Getting there and back:
Visitors from Osaka and Tokyo can fly into Kagoshima Airport via Kansai International Airport (approximately 1 hr 30 mins) and Haneda International Airport (approximately 2 hrs). From Kagoshima City, fly from Kagoshima Airport to Yakushima Airport (approximately 40 mins) or take a hydrofoil from Kagoshima Port to Yakushima Island’s Miyanoura or Anbo ports (2-3 hrs). The car ferry to Miyanoura Port takes roughly 4 hrs.
Sacred Peaks and Great Falls
Japan’s southernmost isles boast nature escapes at every corner, but the northern area of Okinawa’s main island is one of the most exceptional. Here, the subtropical forests of the Yambaru area—which is both part of the Yambaru National Park and a newly designated UNESCO World Heritage site (together with parts of the Amami Archipelago and Iriomote Island)—lures adventurers with its impressive biodiversity.
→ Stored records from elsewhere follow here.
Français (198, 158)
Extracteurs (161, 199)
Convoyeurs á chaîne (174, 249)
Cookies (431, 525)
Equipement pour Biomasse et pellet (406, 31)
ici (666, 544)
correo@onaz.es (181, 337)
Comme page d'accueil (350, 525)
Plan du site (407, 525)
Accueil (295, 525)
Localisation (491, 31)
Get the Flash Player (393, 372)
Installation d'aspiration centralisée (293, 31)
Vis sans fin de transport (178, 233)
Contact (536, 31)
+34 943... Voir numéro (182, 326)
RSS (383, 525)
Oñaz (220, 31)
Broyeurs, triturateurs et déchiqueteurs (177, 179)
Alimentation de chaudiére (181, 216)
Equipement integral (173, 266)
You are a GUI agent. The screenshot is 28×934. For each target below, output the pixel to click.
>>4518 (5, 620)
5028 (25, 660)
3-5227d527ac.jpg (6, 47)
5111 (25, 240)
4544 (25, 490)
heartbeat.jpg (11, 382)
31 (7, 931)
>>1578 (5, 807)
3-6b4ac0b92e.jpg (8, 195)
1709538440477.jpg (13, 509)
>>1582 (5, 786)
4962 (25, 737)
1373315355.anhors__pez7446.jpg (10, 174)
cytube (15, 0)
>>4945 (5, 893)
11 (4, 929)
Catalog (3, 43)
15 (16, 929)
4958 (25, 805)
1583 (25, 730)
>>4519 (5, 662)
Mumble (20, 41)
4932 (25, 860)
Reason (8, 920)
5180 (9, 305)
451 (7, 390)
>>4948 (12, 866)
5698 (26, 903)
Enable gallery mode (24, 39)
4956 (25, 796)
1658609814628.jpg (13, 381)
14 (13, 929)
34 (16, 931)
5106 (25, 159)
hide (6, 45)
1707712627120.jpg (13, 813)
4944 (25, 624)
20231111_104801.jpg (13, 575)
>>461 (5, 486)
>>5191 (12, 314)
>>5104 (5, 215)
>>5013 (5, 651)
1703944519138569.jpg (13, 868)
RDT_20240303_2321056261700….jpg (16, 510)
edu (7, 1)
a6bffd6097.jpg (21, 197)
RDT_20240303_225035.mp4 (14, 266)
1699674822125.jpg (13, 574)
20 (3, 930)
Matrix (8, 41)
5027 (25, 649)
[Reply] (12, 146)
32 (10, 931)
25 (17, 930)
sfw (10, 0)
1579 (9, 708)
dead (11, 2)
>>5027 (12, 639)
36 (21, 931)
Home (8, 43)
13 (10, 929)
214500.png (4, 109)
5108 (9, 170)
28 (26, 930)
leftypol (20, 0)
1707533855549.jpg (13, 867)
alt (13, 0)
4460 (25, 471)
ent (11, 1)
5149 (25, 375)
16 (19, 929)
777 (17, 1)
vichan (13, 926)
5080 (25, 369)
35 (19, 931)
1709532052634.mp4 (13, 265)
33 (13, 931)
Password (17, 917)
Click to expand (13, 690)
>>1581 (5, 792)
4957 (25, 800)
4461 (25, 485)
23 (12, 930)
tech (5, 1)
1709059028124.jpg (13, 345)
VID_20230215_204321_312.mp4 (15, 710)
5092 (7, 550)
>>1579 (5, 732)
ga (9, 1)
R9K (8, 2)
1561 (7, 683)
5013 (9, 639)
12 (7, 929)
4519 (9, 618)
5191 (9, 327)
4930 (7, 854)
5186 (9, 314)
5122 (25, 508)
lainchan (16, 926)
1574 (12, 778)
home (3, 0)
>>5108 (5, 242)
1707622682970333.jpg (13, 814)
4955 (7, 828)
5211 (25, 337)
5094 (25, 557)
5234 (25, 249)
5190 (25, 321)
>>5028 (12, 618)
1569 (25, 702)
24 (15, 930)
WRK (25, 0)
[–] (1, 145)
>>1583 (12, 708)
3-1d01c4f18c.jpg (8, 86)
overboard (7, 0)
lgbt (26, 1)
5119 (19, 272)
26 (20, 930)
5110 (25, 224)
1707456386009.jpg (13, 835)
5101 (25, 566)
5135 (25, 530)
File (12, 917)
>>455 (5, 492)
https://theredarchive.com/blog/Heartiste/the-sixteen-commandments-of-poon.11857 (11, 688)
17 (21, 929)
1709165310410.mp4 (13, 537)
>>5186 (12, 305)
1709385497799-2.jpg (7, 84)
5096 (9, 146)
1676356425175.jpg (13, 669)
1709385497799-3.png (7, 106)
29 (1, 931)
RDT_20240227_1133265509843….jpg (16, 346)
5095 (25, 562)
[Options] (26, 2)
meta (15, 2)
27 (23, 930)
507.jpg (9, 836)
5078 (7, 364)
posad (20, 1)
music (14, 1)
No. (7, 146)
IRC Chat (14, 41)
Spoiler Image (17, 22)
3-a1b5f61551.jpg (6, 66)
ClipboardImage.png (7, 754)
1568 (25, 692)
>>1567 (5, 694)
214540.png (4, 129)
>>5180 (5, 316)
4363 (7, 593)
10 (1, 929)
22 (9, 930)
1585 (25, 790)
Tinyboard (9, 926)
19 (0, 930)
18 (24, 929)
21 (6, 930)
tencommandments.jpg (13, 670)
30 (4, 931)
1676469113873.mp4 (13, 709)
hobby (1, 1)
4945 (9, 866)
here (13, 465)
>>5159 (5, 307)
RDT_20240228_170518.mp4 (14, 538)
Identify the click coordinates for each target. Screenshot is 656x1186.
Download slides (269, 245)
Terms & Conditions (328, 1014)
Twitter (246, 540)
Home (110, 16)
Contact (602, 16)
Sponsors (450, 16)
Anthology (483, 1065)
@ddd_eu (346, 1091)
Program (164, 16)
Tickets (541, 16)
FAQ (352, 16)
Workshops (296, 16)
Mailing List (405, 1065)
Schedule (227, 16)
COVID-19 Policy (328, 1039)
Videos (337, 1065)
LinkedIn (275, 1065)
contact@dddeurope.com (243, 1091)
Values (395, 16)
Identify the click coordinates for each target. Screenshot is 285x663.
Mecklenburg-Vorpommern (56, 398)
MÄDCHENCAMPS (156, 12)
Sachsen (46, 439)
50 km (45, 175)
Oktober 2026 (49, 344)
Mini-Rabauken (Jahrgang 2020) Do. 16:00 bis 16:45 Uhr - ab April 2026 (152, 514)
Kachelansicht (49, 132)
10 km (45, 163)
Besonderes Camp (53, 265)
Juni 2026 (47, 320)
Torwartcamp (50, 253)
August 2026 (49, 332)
The area is noted for its large variety of endemic species including the Okinawa rail, the Okinawa woodpecker, and Japan’s largest beetle, the Yanbaru long-armed scarab.
Those seeking a water-based experience can go on a stream-trekking adventure down to Hiji Great Falls, the tallest waterfall on the main island of Okinawa at almost 86 feet (26 meters) high. Or, visit Yambaru Discovery Forest for guided walks and birdwatching, easy nature trails and canoe tours. Travelers can also hike through Daisekirinzan’s 250-million-year-old limestone topography, where craggy rocks have slowly eroded to form mystical shapes across four grandiose peaks. Said to be Okinawa’s oldest sacred place, this mountain’s natural beauty has held deep significance to locals for centuries.
The region’s famed distilled rice spirit awamori packs a punch but is a great conversation starter with Okinawans, who are rightly proud of their local drink. Okinawa soba, a hearty noodle dish with tender stewed pork, is a quick and easy dish to enjoy while traveling through the area. For a slightly healthier option try goya chanpuru, a stir-fried dish with bitter melon, Okinawan tofu, and pork.
Getting there and back:
Fly into Naha Airport from Osaka via Kansai International Airport (approximately 2 hrs 30 mins) or Tokyo via Haneda International Airport or Narita International Airport (about 3 hrs). From Naha Airport, it’s approximately 2 hrs 30 mins by car when taking the expressway to Okinawa’s northernmost point, Cape Hedo.